You might apply a ceiling assuming constants are limited to, say, 16x16
pixels, with each pixel marked or unmarked.

That gives you 2^256 constants to play with (minus those that are already
taken), probably many more than the human mind can effectively remember or
distinguish without confusion. I could be bargained into more pixels per
symbol, but let's consider this case to start...

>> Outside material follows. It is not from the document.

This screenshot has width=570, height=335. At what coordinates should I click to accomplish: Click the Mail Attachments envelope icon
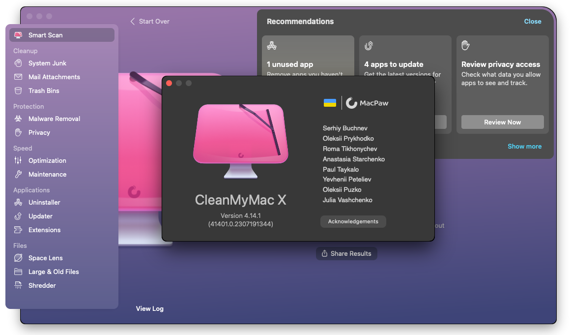(18, 77)
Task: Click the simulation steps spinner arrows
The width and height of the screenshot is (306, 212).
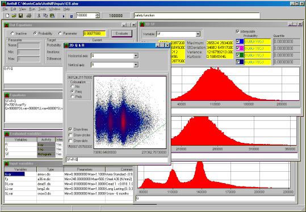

H(2^256, 10^100) would still be quite large. Considerably less so than
G(10^100), but I think it might be more fair (for some arbitrary definition of
fair).

Of course, pixels per character can vary wildly, based on display size, and
even on simple displays often contain more than 256 pixels. A more reasonable
assumption for very simple displays might be 32x48. At that large, you're over
10^100, because your options with that much of a canvas have already shot over
400 digits.

You can get many more pixels if you assume your constants are a word, but I
think Rayo's constraints would start counting subscripts and word-like
constants as multiple "symbols".

Then again, we usually don't just flip a single pixel to switch symbols
either, so I'm being too generous there. I'm not sure anyone's done a study on
how many potential single-width characters might be reasonably
distinguishable...

Studies on human perception seem like a much needed prerequisite for further
classification of large numbers!

------
pavel_lishin
That seems a little bit like cheating, in that you can calculate the number in
the third turn - e.g., 111! - but as I understand it, to calculate Rayo's
number, you basically have to calculate all the numbers that it's not.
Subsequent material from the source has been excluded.